Retype, word for word, the line holding "Task: Click the Users person icon" and every line below it to the end of the listing. Leave out the pictures.
--- Exercise input ---
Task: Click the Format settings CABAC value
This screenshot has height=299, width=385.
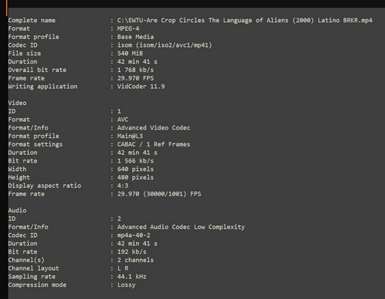Action: 154,144
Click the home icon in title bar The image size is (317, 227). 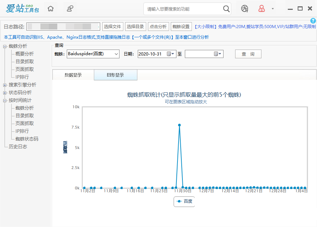click(51, 9)
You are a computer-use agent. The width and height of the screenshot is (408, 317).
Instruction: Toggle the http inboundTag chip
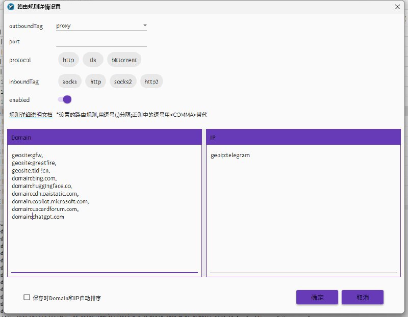(x=95, y=82)
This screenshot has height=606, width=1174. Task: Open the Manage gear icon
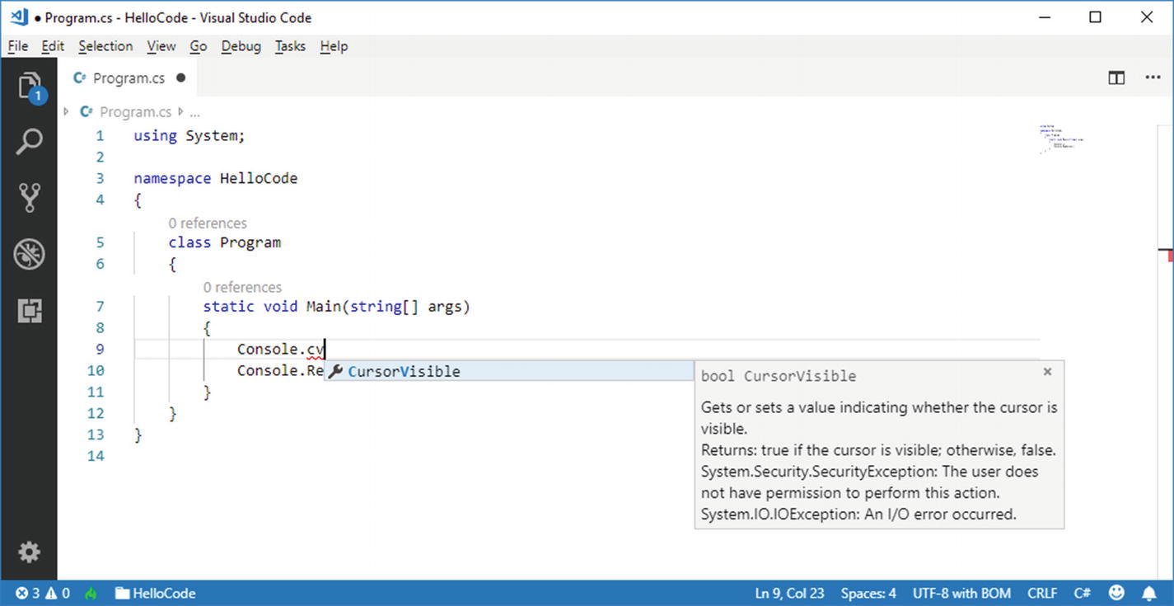(29, 552)
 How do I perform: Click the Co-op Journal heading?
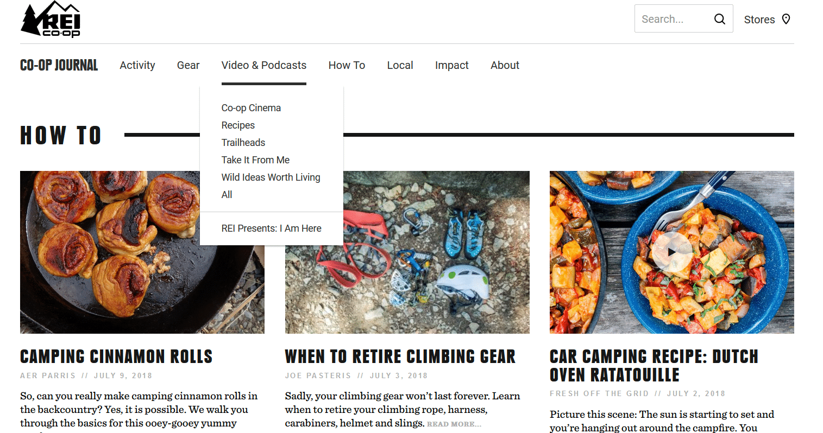(x=59, y=65)
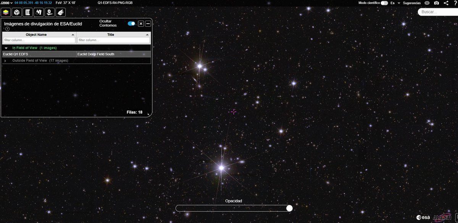458x223 pixels.
Task: Expand Outside Field of View images list
Action: pos(6,60)
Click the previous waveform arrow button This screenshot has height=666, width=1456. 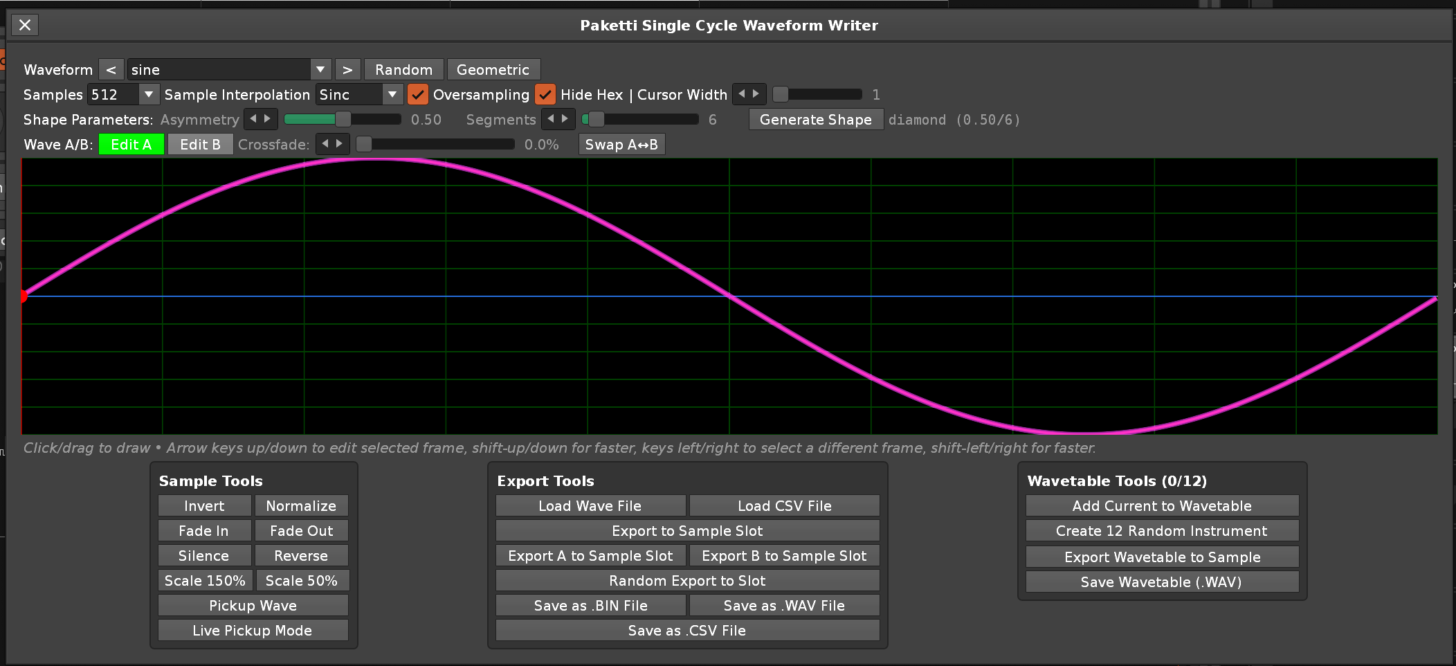coord(111,70)
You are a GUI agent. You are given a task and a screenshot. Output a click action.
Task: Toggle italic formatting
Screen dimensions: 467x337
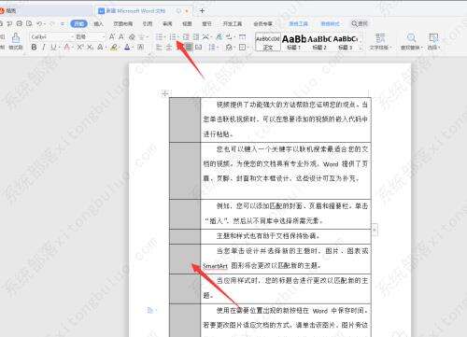[44, 47]
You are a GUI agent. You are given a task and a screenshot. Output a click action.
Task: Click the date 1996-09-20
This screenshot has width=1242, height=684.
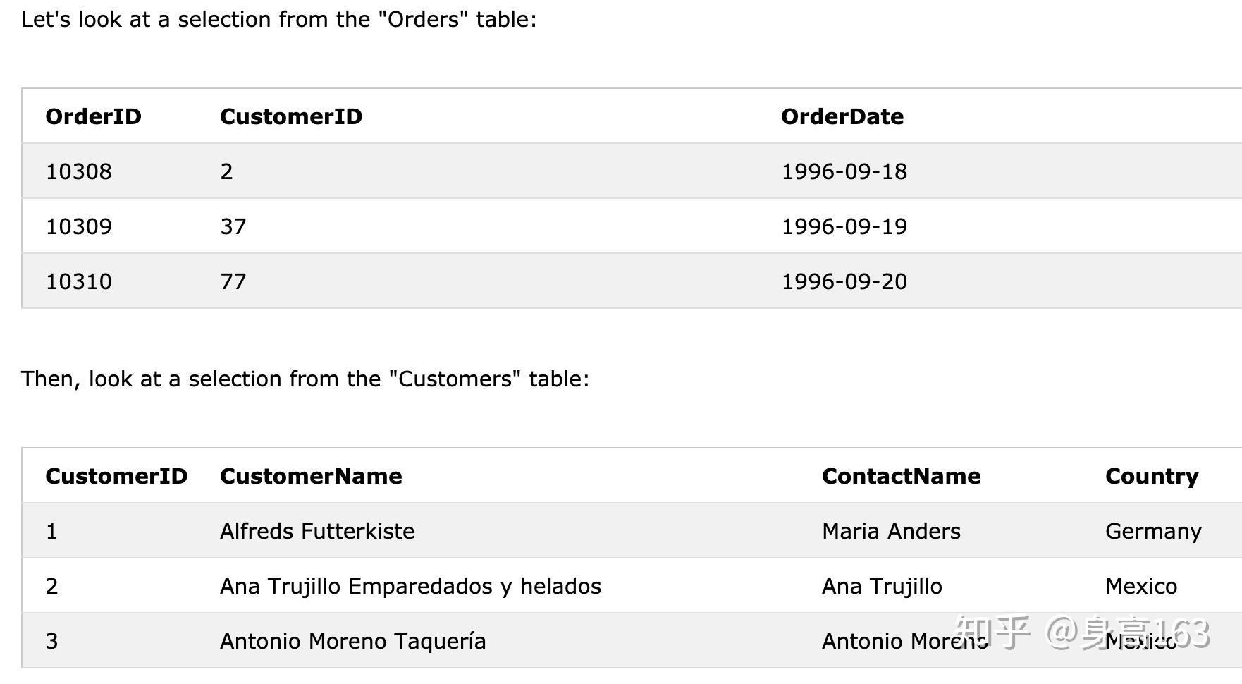coord(844,281)
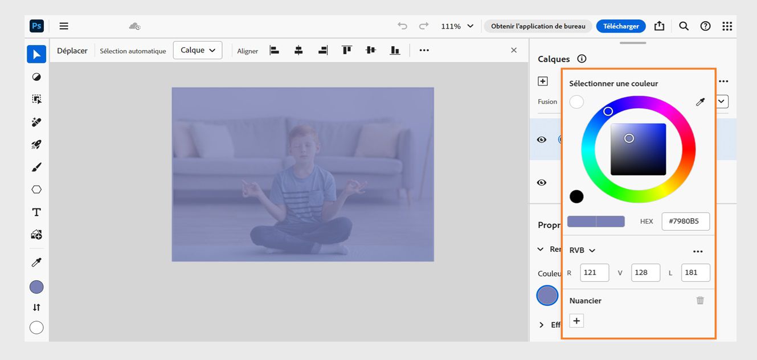This screenshot has width=757, height=360.
Task: Click Obtenir l'application de bureau button
Action: point(538,26)
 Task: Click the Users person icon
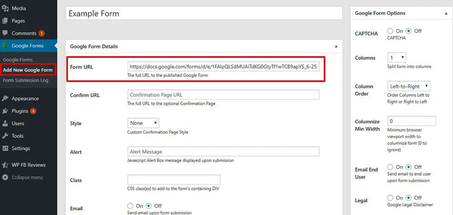pos(5,124)
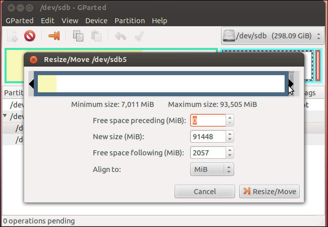Open the /dev/sdb device selector dropdown
Viewport: 328px width, 227px height.
[272, 36]
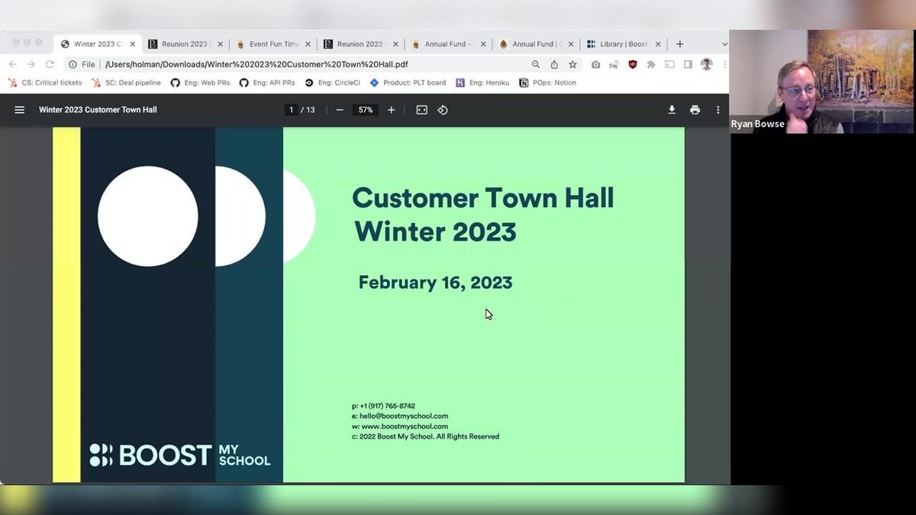Switch to the "Event Fun Time" tab
The height and width of the screenshot is (515, 916).
(271, 44)
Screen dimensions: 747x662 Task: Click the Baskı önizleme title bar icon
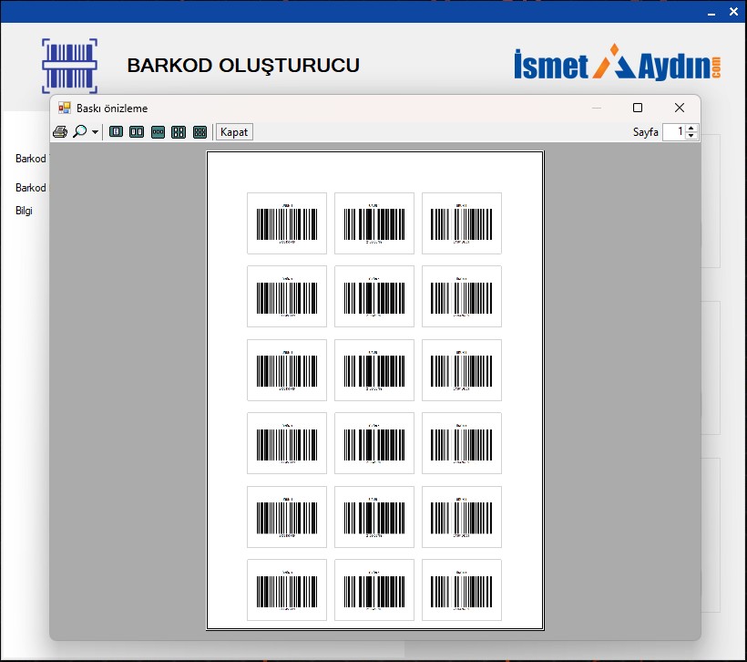click(65, 108)
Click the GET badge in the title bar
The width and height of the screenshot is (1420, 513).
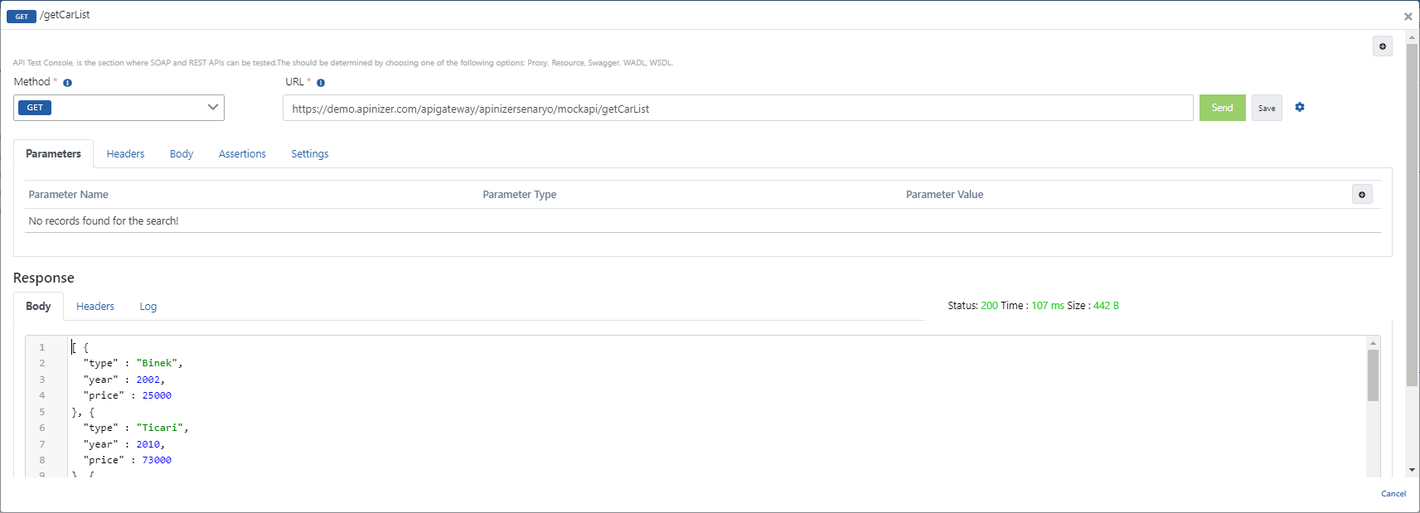[22, 17]
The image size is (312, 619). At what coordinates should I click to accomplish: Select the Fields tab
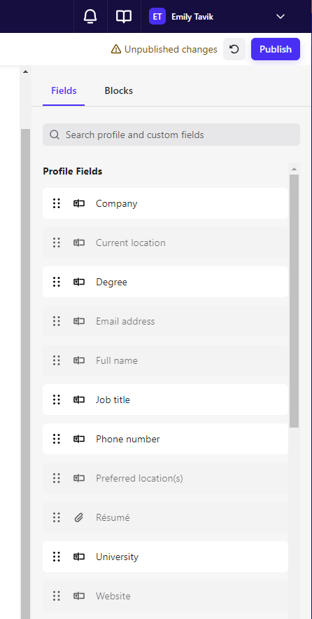click(x=64, y=91)
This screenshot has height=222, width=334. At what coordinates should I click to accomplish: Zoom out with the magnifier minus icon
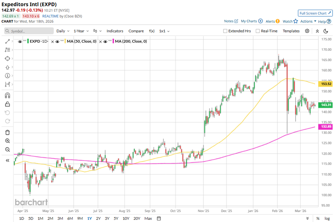click(7, 150)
---
> _Answer box_
 Task: Click the Users person icon
pos(5,124)
Open the /dev/sdb device selector dropdown
Viewport: 328px width, 227px height.
[272, 36]
Switch to the "Event Fun Time" tab
The height and width of the screenshot is (515, 916).
(271, 44)
Screen dimensions: 747x662 Task: Click the Baskı önizleme title bar icon
click(65, 108)
Click the GET badge in the title bar
The width and height of the screenshot is (1420, 513).
[22, 17]
The image size is (312, 619). At what coordinates should I click to accomplish: Select the Fields tab
click(x=64, y=91)
This screenshot has height=222, width=334. At what coordinates should I click to accomplish: Zoom out with the magnifier minus icon
click(7, 150)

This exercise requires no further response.